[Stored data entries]
::::::

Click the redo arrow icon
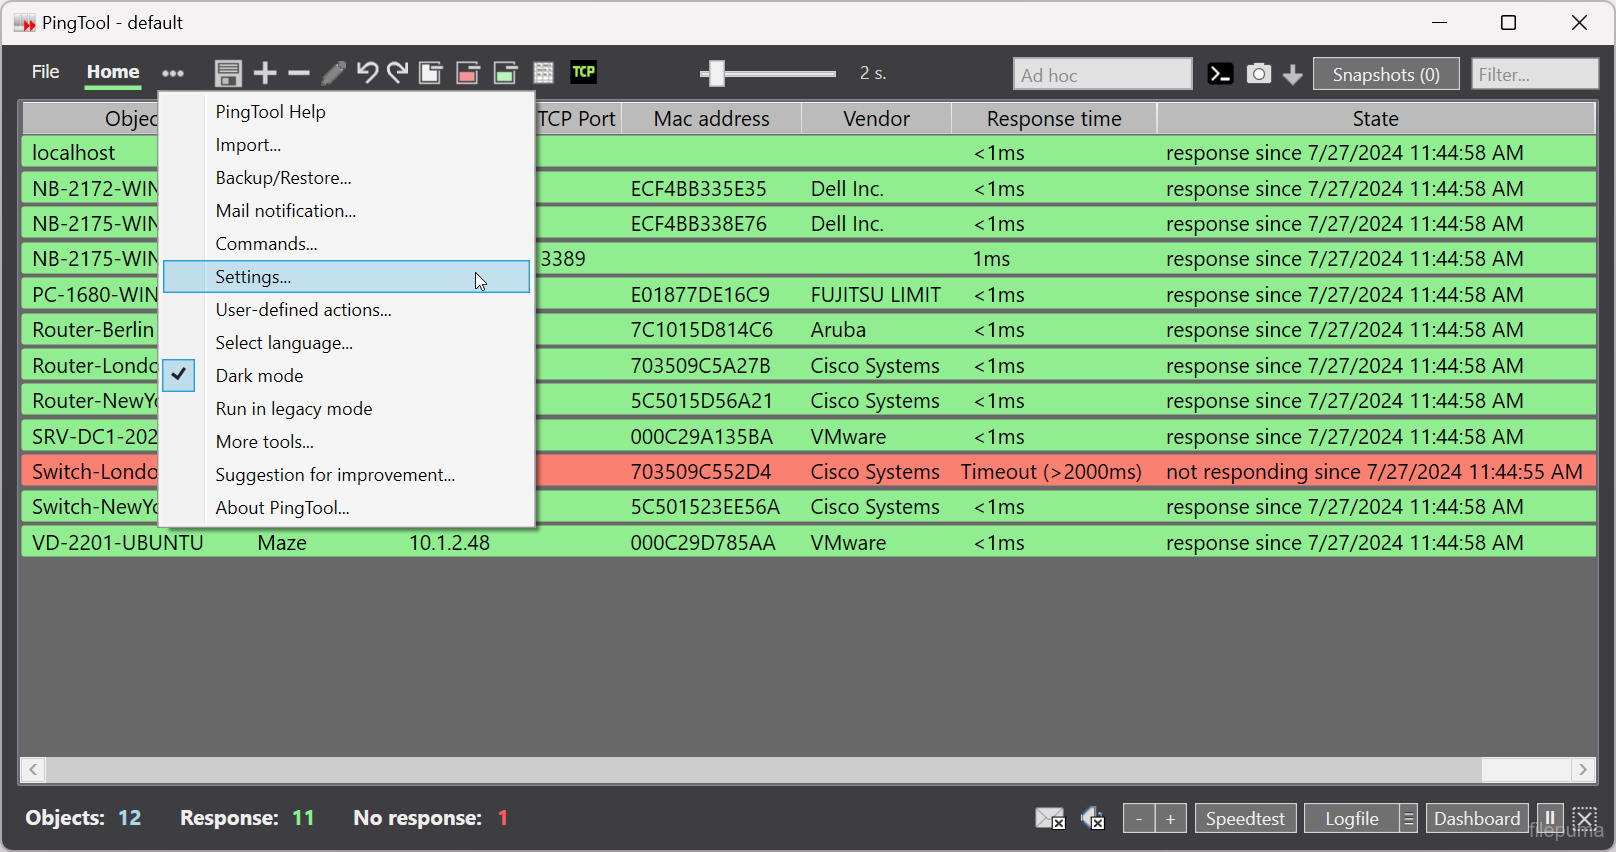1616x852 pixels. tap(398, 73)
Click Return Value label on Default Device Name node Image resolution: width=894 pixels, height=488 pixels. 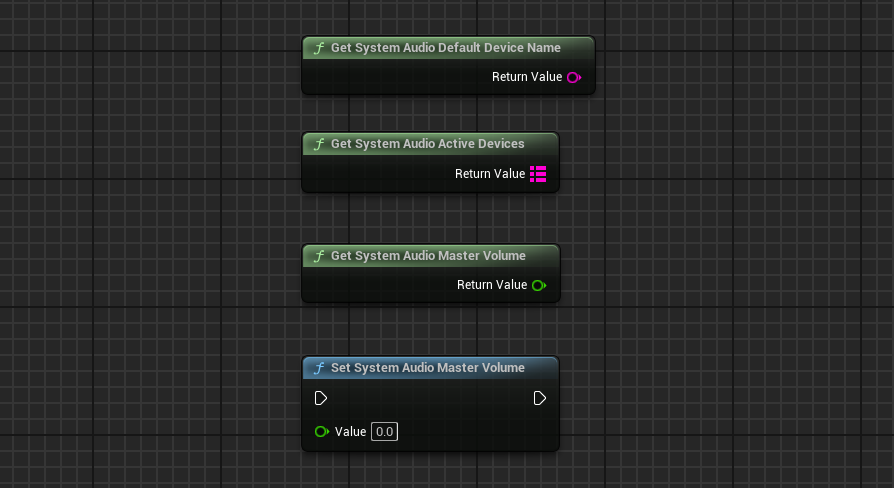pyautogui.click(x=527, y=77)
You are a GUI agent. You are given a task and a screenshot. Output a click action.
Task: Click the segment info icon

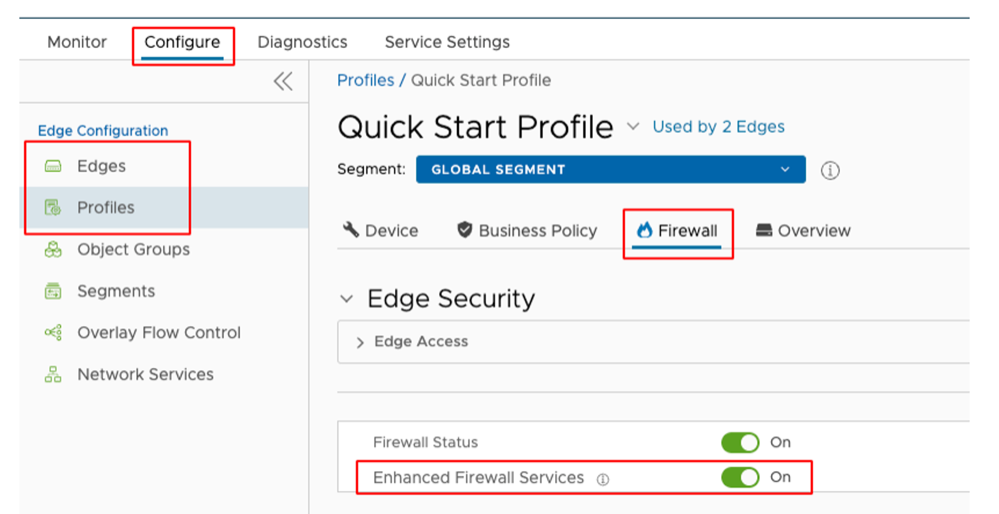pyautogui.click(x=829, y=170)
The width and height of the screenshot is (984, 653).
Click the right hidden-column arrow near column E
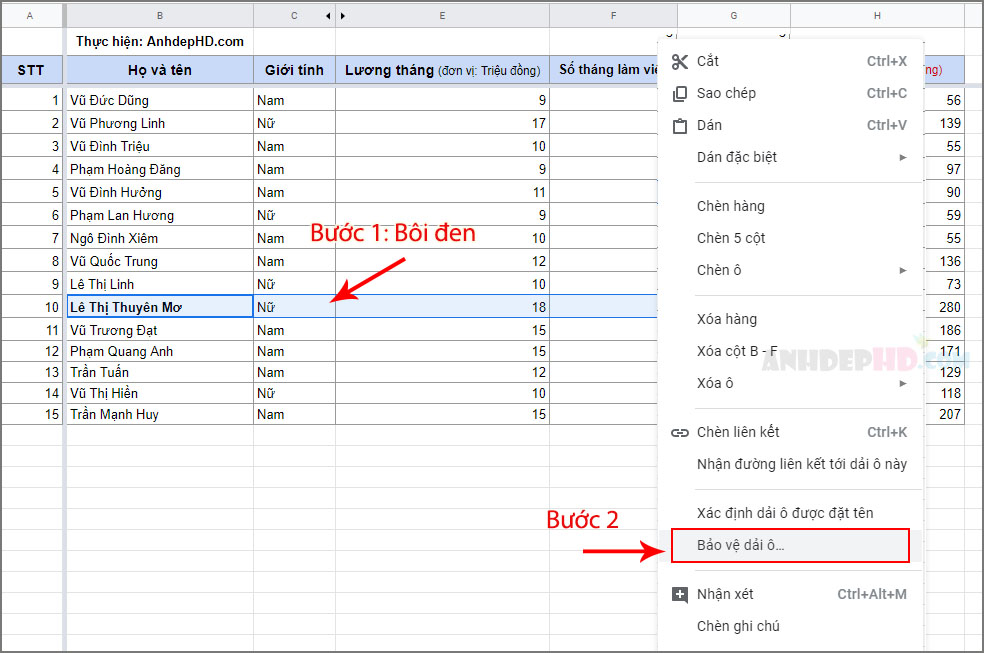(343, 16)
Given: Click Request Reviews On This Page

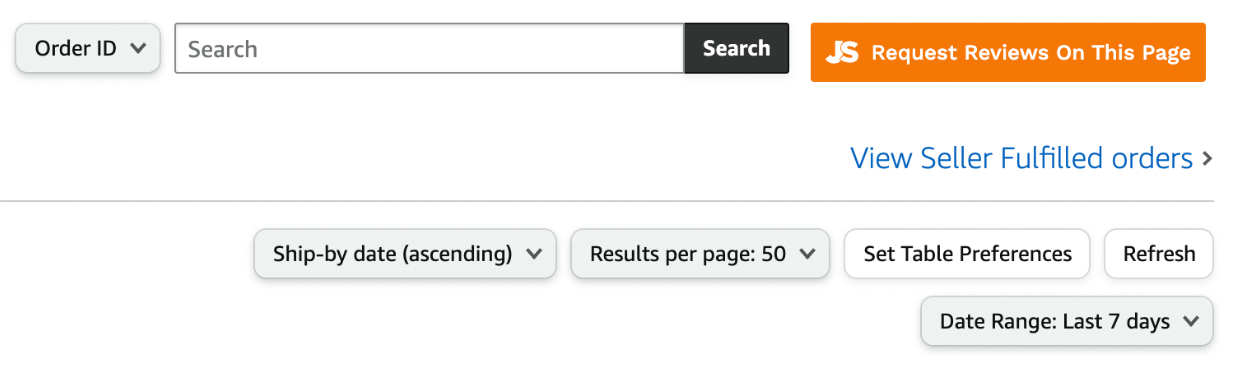Looking at the screenshot, I should tap(1008, 52).
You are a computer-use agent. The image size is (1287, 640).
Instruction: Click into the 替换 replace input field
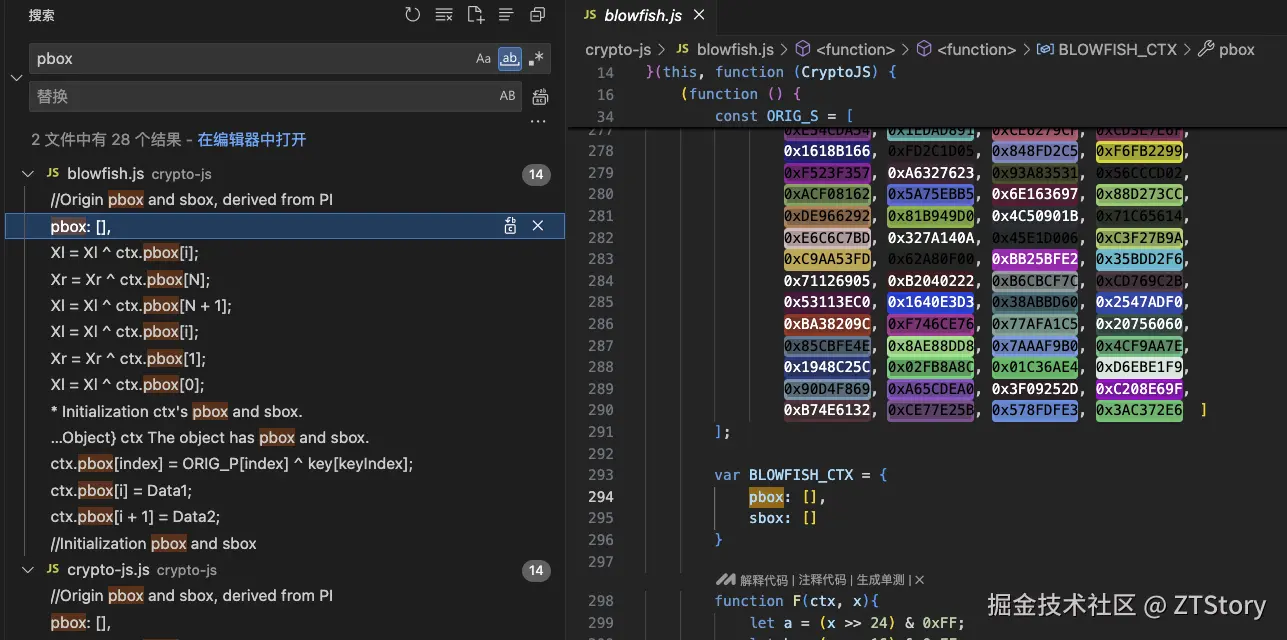pos(260,97)
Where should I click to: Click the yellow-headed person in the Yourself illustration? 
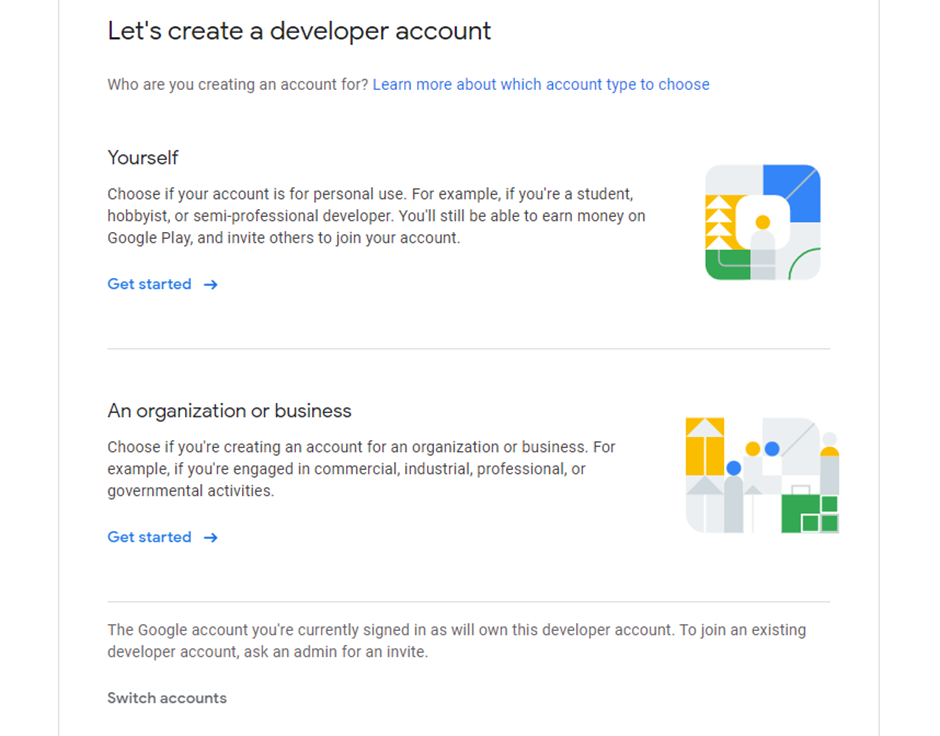coord(763,240)
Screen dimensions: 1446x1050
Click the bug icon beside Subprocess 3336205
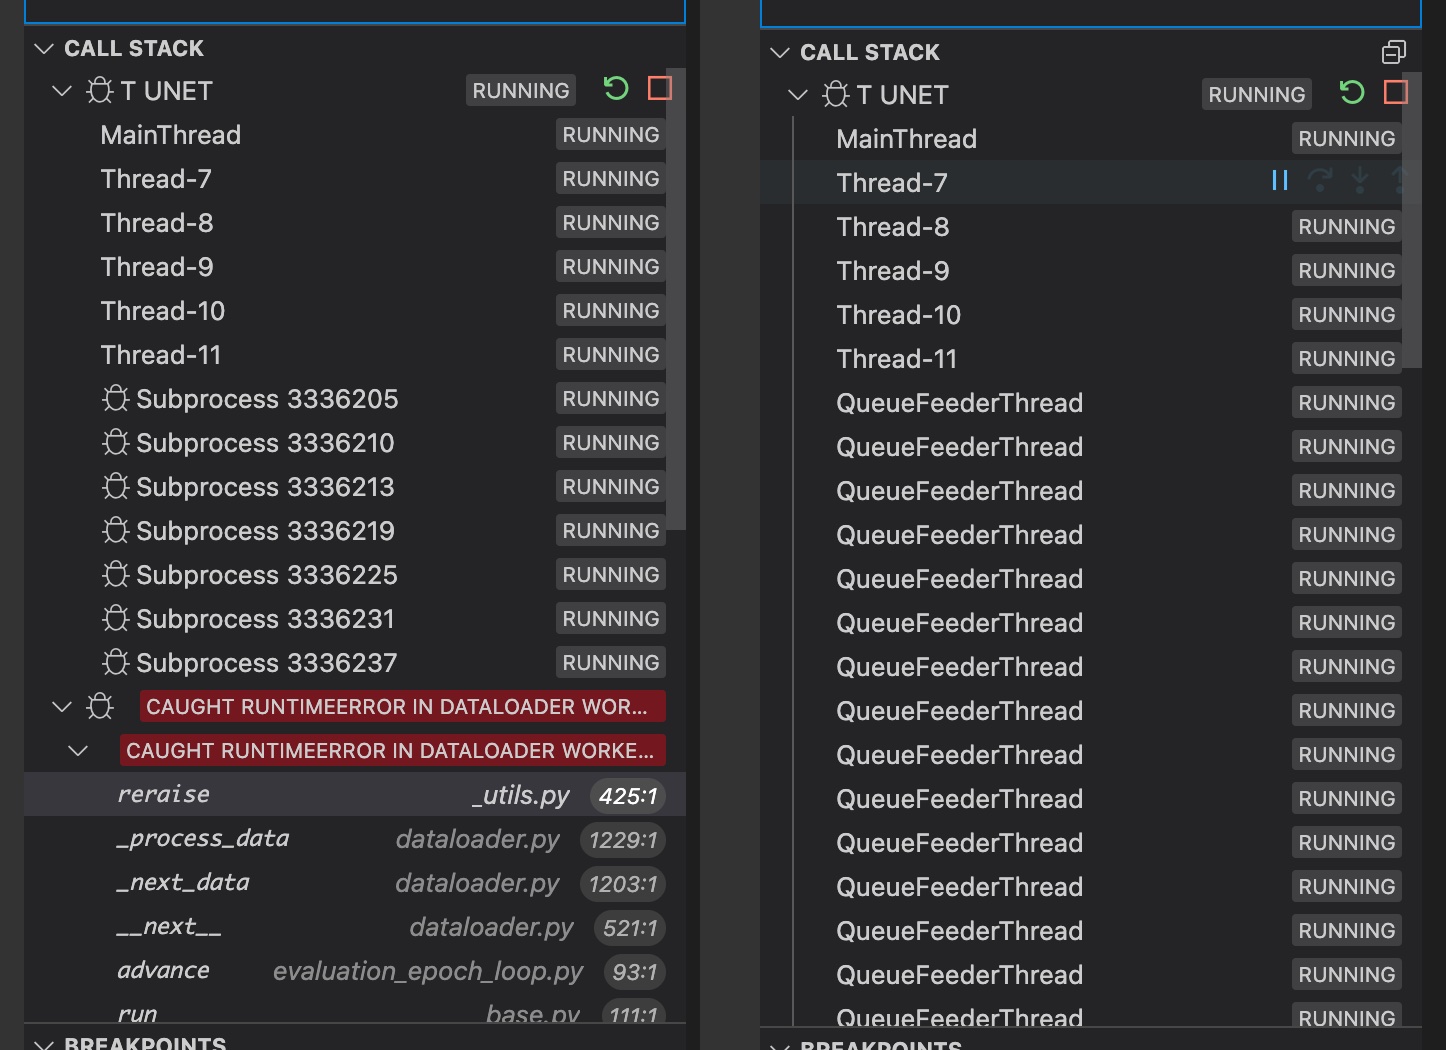click(x=115, y=398)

::::::

Aim of the exercise
Write out exactly the lines from the one containing "Instruction: Click into" to the last line of the records above, both included, and leave out any pictures.

Exercise response
Instruction: Click into the 替换 replace input field
pos(260,97)
Where should I click to: Click the yellow-headed person in the Yourself illustration? 
coord(763,240)
Screen dimensions: 1446x1050
Click the bug icon beside Subprocess 3336205
click(x=115, y=398)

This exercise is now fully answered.